(Work required) Starting at the line containing "Task: Click the red delete X in local toolbar" and ending at the end of the material, write the lines out again, requests included. Multiply every coordinate in the answers by 2.1 and round to whole numbers with halves going up, and leave the pictures out.

[Stored items]
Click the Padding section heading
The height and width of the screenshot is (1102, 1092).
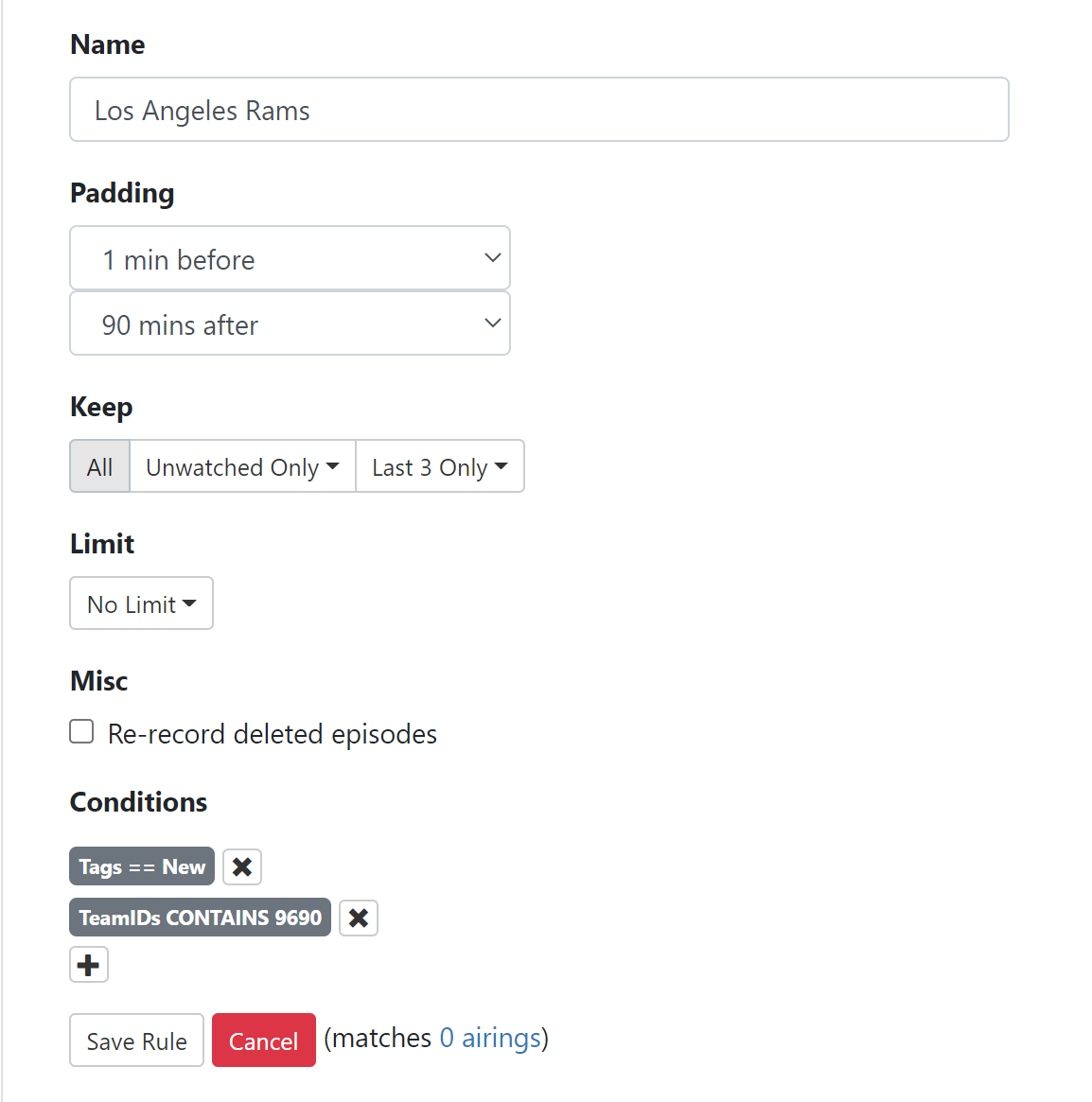coord(122,193)
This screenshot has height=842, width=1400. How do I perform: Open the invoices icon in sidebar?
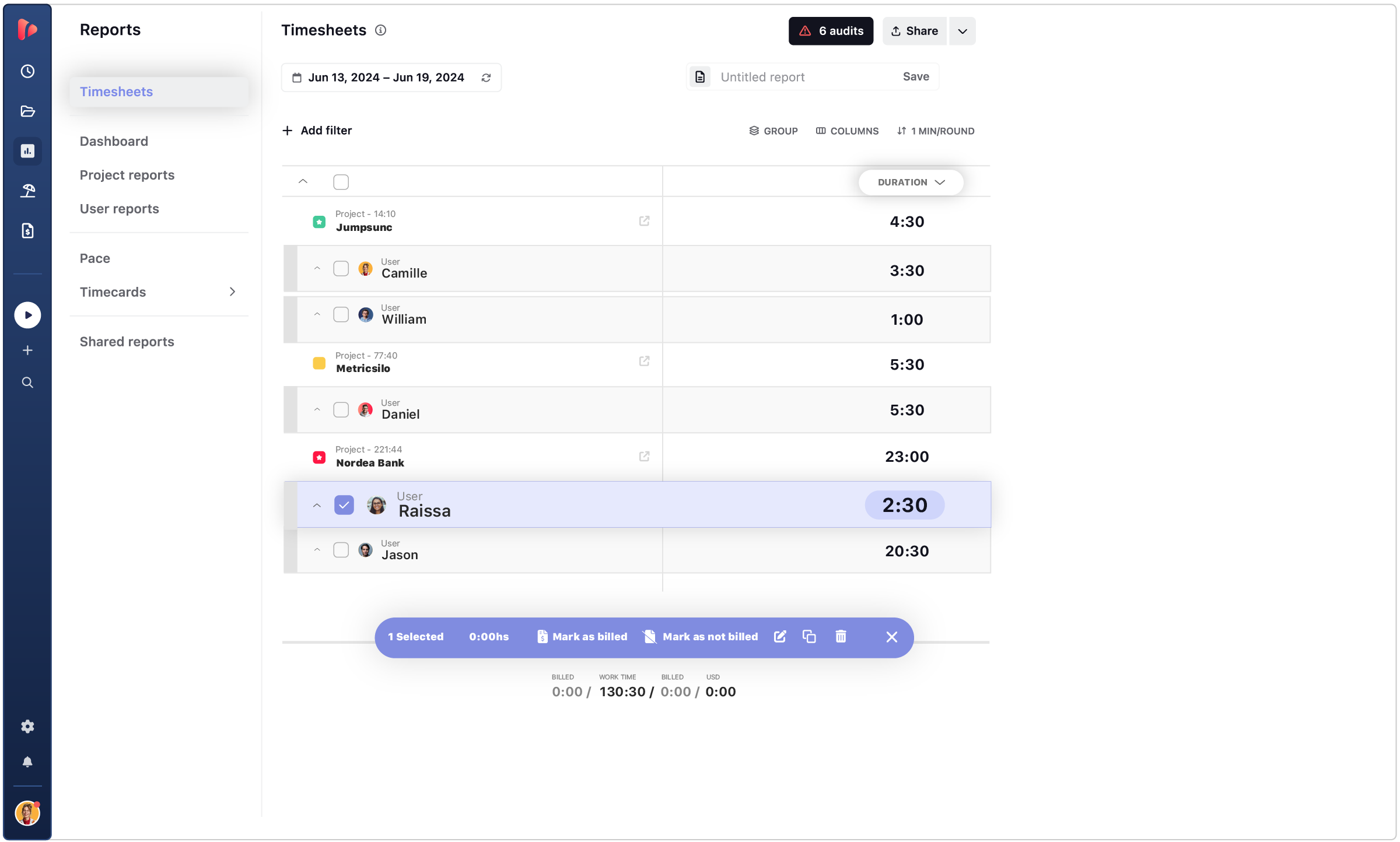(27, 230)
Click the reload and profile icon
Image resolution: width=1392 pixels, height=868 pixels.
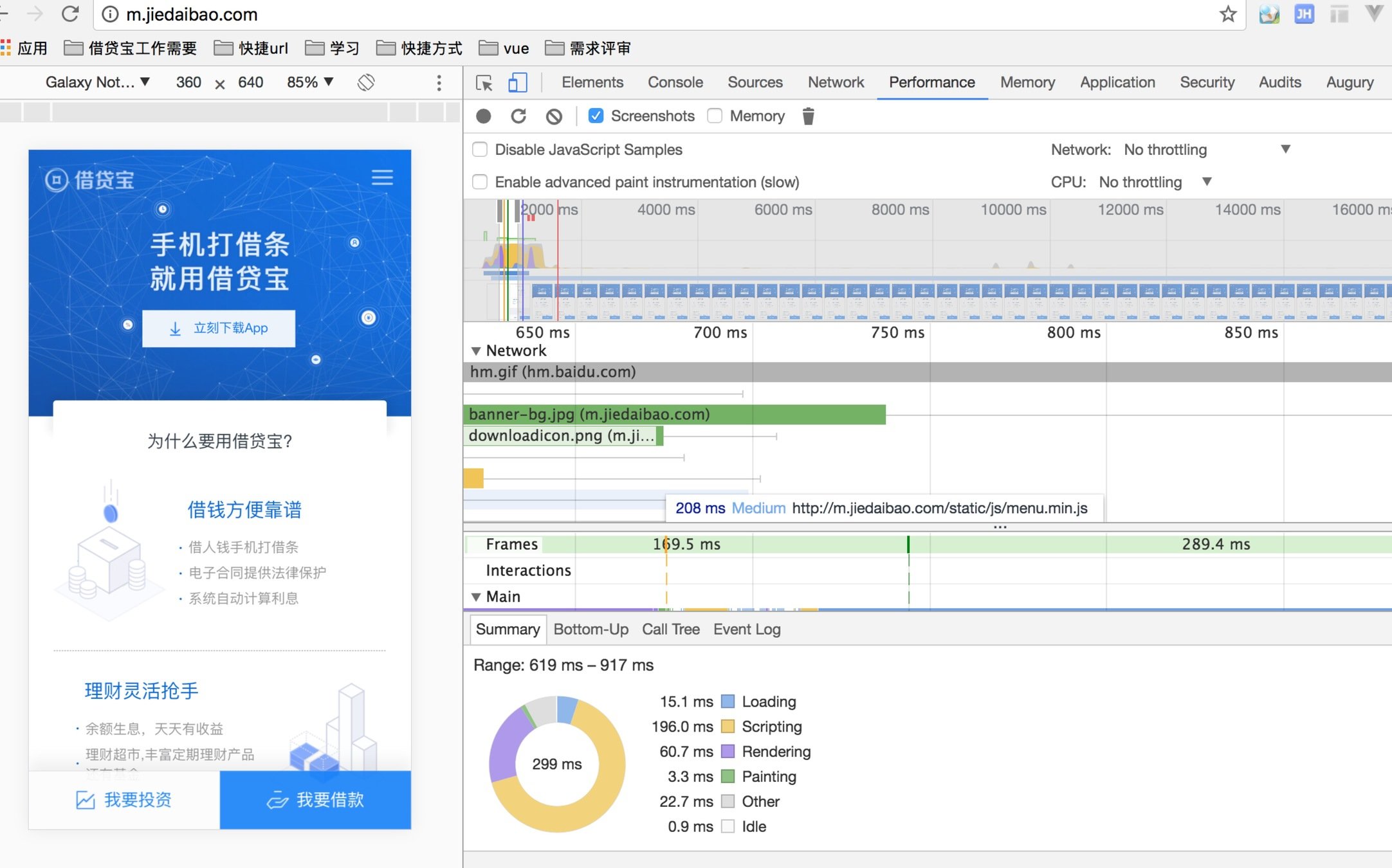(x=518, y=116)
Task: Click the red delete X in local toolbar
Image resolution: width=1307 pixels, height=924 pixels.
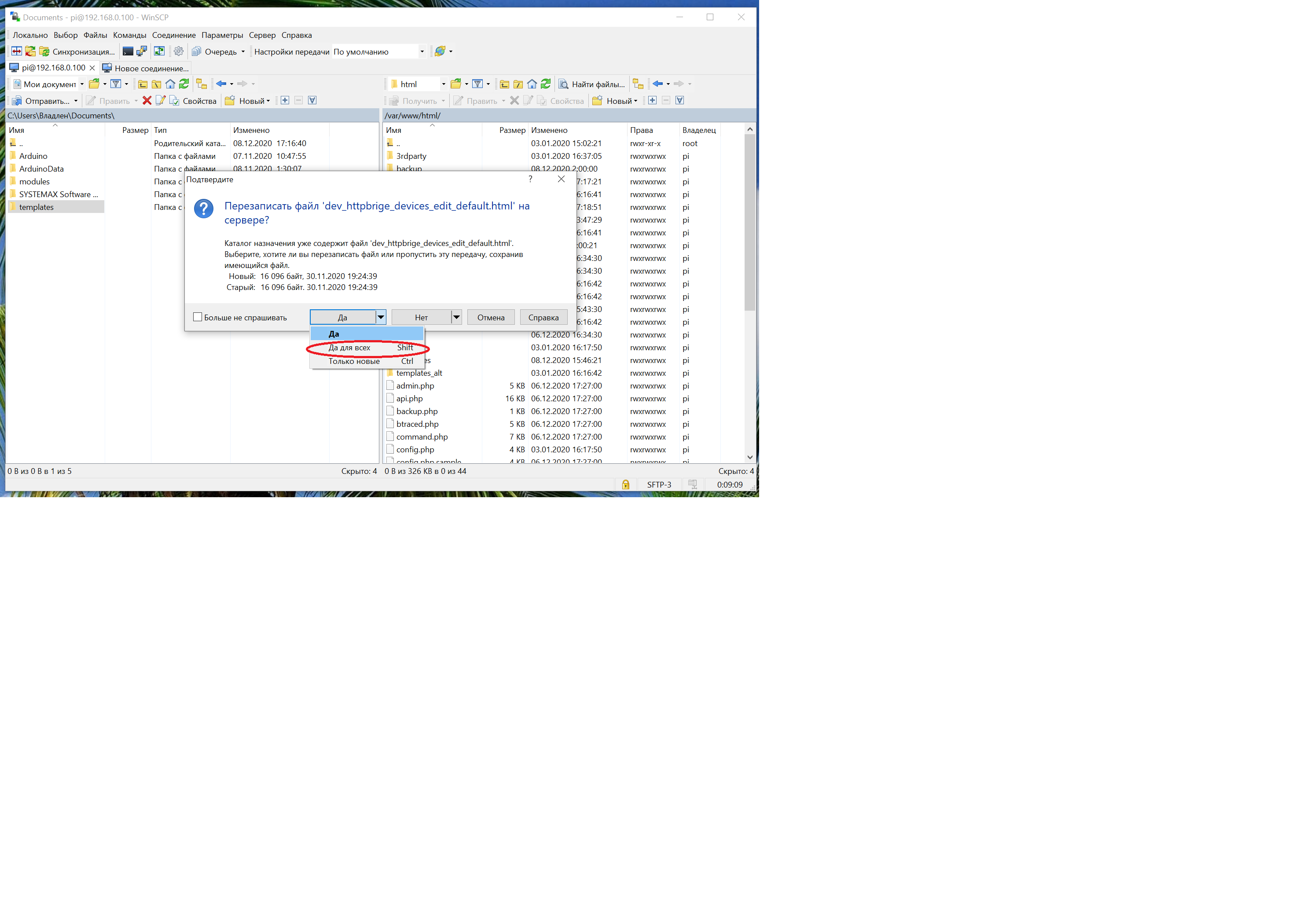Action: pyautogui.click(x=147, y=101)
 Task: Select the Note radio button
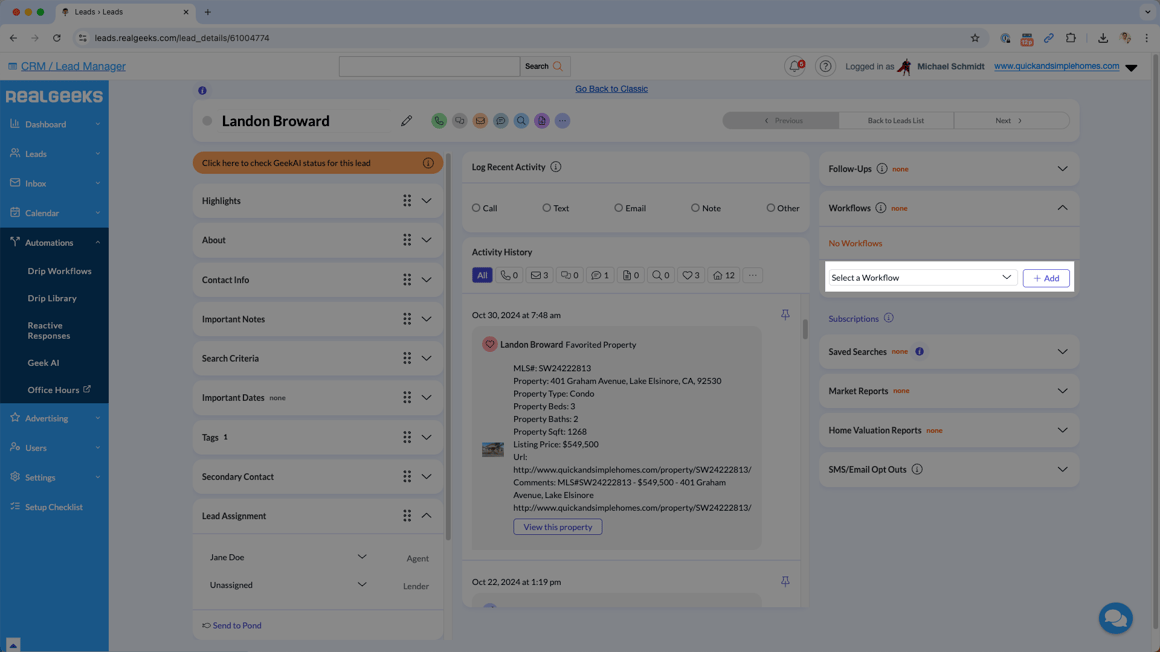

(Task answer)
Task: Click the red delete X in local toolbar
Image resolution: width=1307 pixels, height=924 pixels.
Action: pyautogui.click(x=309, y=212)
 Task: Select the Note radio button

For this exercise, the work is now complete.